Semester course; variable hours. 1-4 credits. A 500-level study of a selected topic in integrative life sciences. Students will find specific topics and prerequisites for each Special Topics course listed in the Schedule of Classes. If multiple topics are offered, students may elect to take more than one.

LFSC 610. Analytical Methods in Biocomplexity Analysis. 3 Hours.

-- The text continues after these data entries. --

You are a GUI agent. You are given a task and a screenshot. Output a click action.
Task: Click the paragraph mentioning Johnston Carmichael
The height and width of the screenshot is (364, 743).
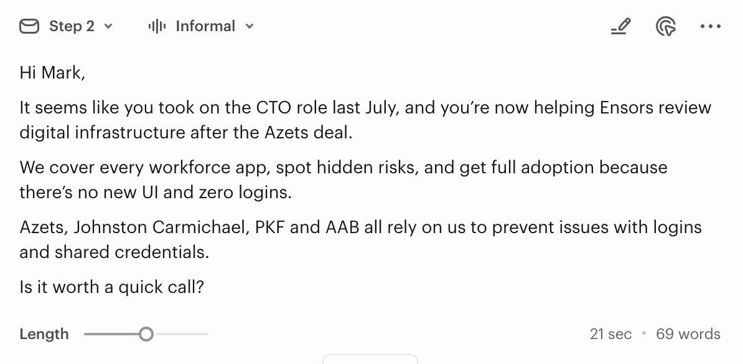point(360,239)
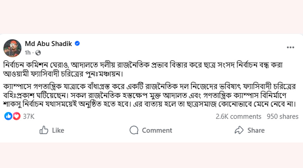Click the 1h post timestamp
The width and height of the screenshot is (303, 168).
[x=28, y=52]
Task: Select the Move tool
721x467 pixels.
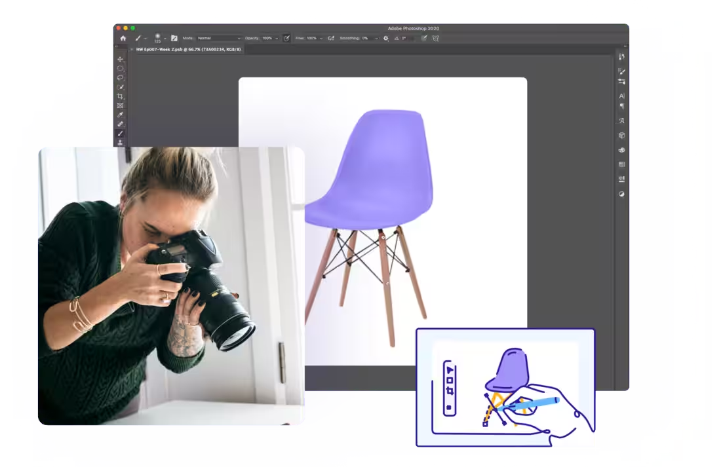Action: (x=120, y=59)
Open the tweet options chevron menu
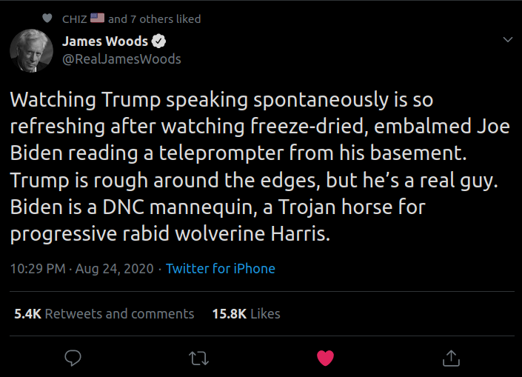The image size is (522, 377). [x=507, y=39]
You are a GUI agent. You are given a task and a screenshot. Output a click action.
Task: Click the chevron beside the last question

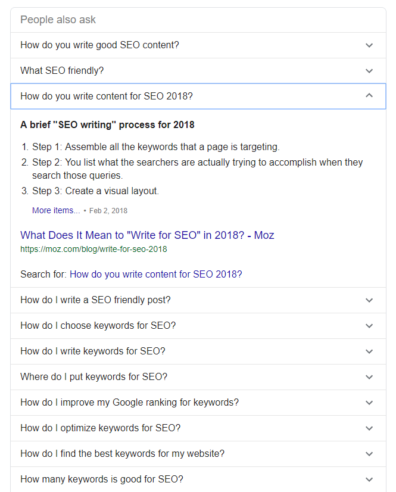[x=369, y=479]
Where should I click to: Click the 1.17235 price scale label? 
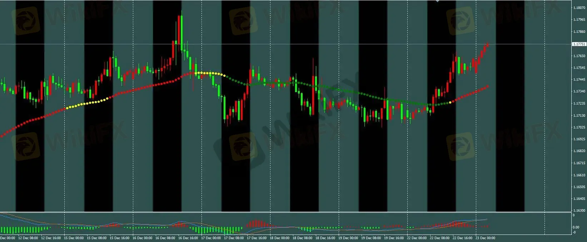(x=579, y=104)
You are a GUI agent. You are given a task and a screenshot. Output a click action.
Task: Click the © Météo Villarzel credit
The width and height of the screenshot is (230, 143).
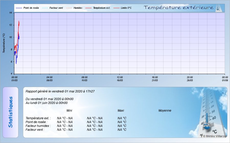point(215,136)
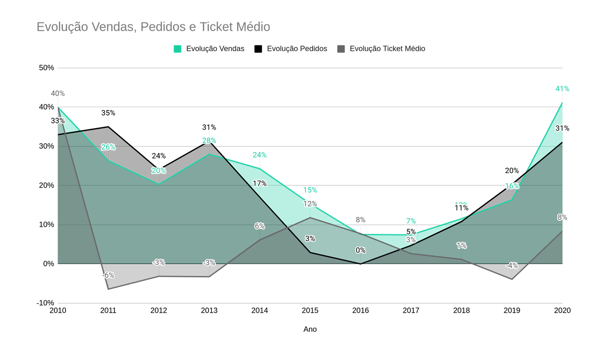Select the 41% data label at 2020

coord(562,89)
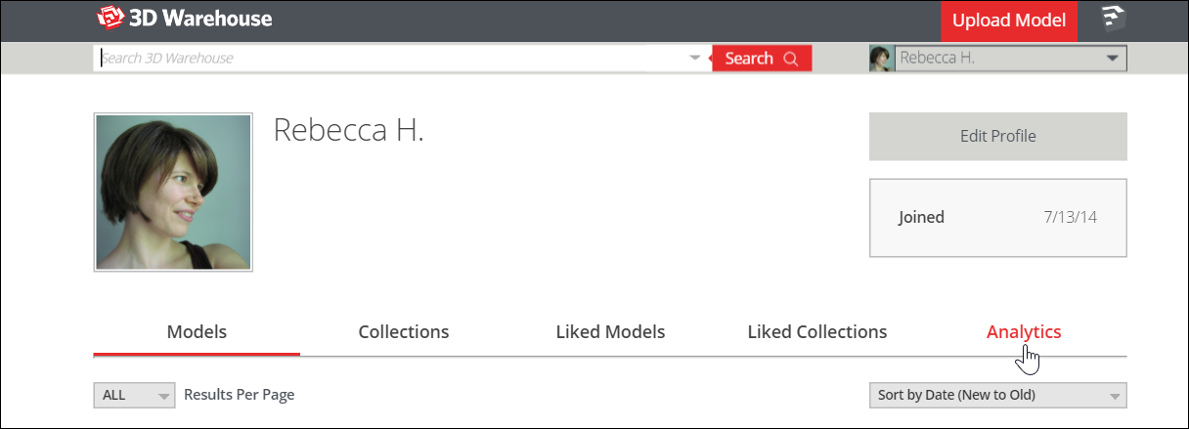Switch to the Collections tab
The width and height of the screenshot is (1189, 429).
point(404,332)
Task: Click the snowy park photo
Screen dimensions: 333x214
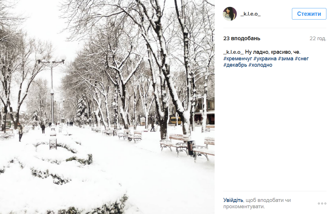Action: click(107, 107)
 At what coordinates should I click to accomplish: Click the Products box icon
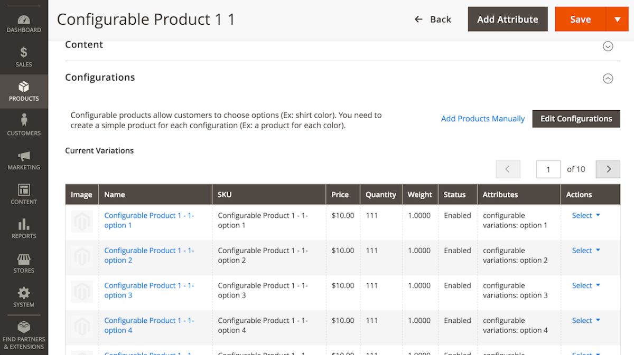24,87
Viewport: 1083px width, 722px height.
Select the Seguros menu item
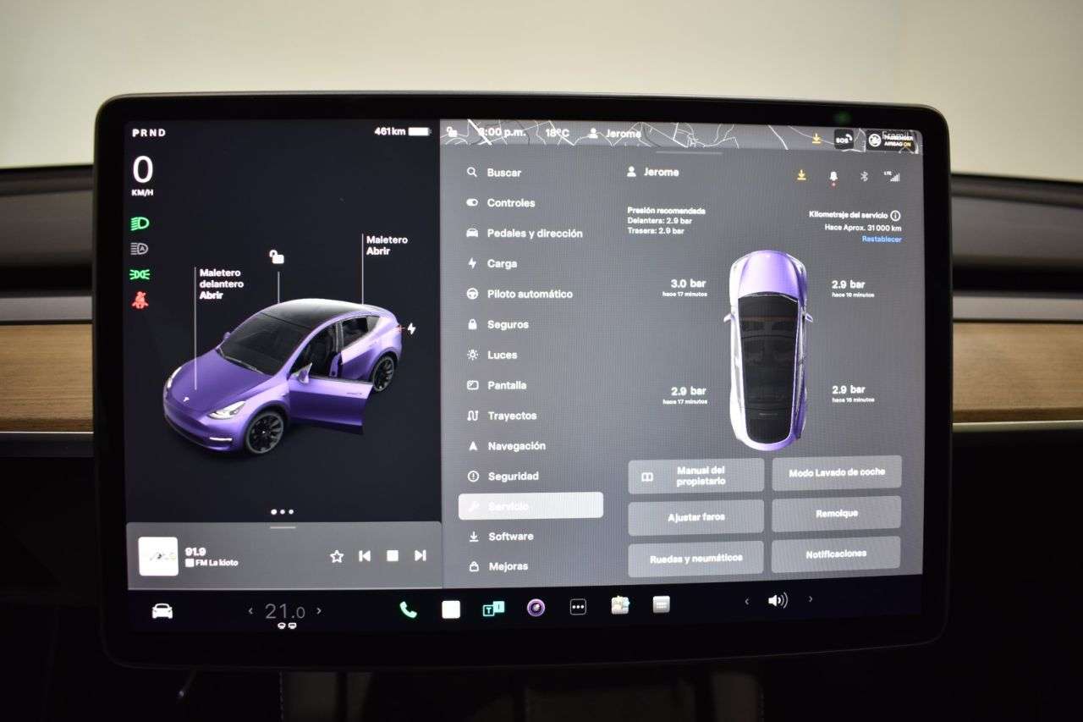pos(508,324)
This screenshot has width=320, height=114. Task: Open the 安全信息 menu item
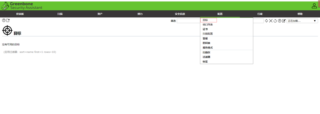(180, 14)
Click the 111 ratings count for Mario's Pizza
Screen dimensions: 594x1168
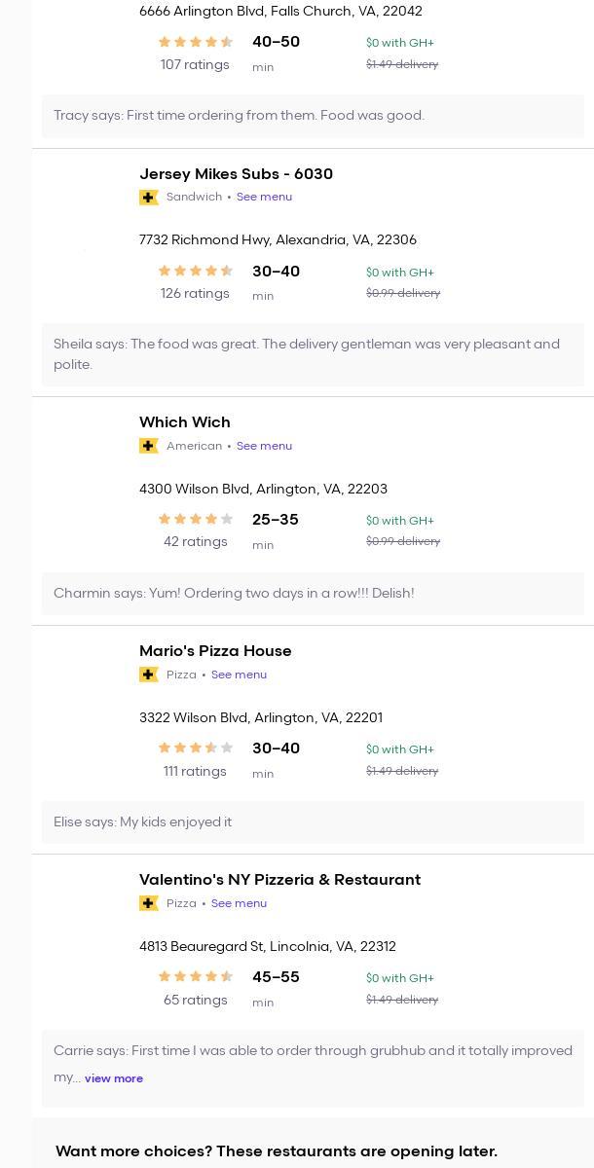pyautogui.click(x=195, y=772)
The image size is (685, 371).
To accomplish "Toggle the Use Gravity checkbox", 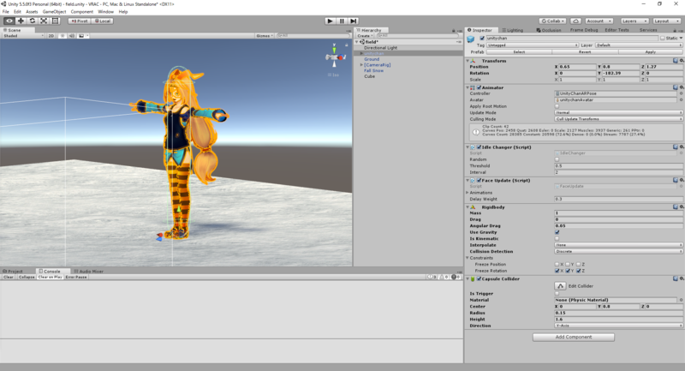I will coord(557,232).
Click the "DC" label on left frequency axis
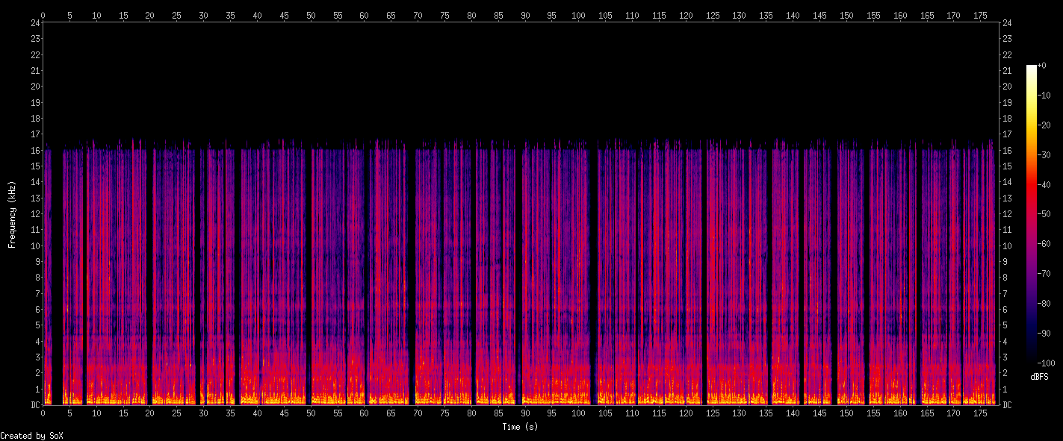 (x=34, y=405)
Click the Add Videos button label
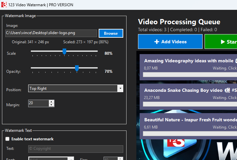 tap(174, 42)
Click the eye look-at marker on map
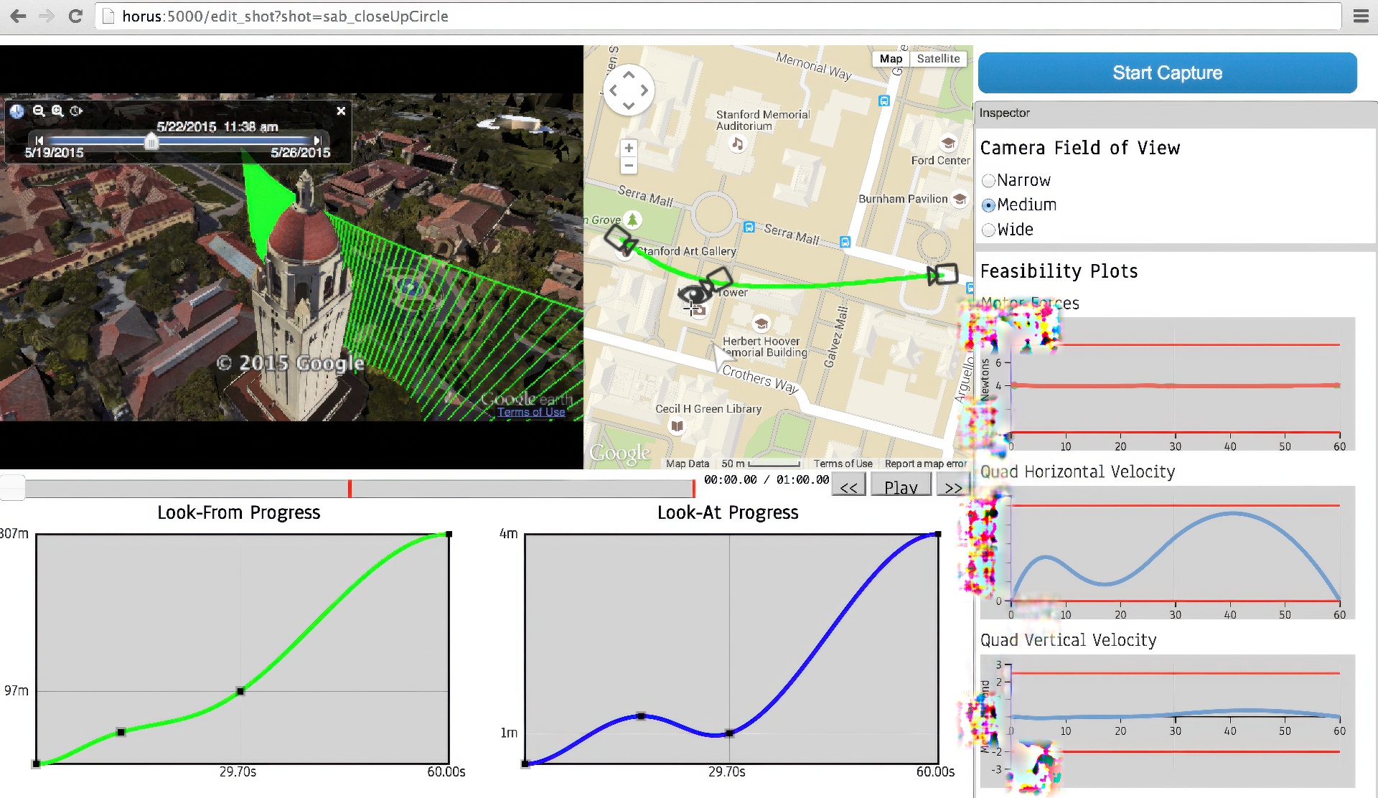 (x=692, y=294)
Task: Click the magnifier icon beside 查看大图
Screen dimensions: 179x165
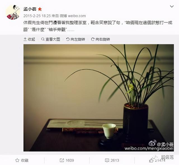Action: pyautogui.click(x=43, y=39)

Semester course; 2 lecture and 2 laboratory hours. 3 credits. Prerequisite: LFSC 510/ BIOL 545 or equivalent, or permission of instructor. An introduction to mathematical and computational methods in biocomplexity analysis and the mathematical and computational simulation of biological systems. Topics include methods for dynamical systems analysis, nonlinear systems analysis, gene sequencing, fractals and chaos, and pattern recognition. Students will be exposed to Maple, Matlab, SPSS, E-cell, BioPerl, Epigram, and C.

LFSC 630. Integrative Life Sciences Research. 2 Hours.

Semester course; 2 lecture hours. 2 credits. Restricted to integrative life sciences doctoral students. An introduction to integrative research in the life sciences from the molecular to ecosystem level. The course will include presentations on ongoing interdisciplinary and systems-oriented life sciences research by faculty members and discussion and analysis of classic interdisciplinary research projects.

LFSC 690. Research Seminar in Integrative Life Sciences. 1 Hour.

Semester course; 1 lecture hour. 1 credit. May be repeated for credit. Presentation and discussion of research topics of current interest in the life sciences. Graded as "S," "U" or "F.

LFSC 691. Special Topics in Integrative Life Sciences. 1-4 Hours.

Semester course; variable hours. 1-4 credits. Prerequisite: Permission of instructor required. Advanced graduate study of a selected topic in integrative life sciences. Students will find specific topics and prerequisites for each Special Topics course listed in the Schedule of Classes. If multiple topics are offered, students may elect to take more than one.

LFSC 697. Directed Research in Integrative Life Sciences. 1-15 Hours.

Semester course; variable lecture/laboratory hours. 1-15 credits. May be repeated for credit. Directed research leading to the Ph.D. degree in Integrative Life Sciences.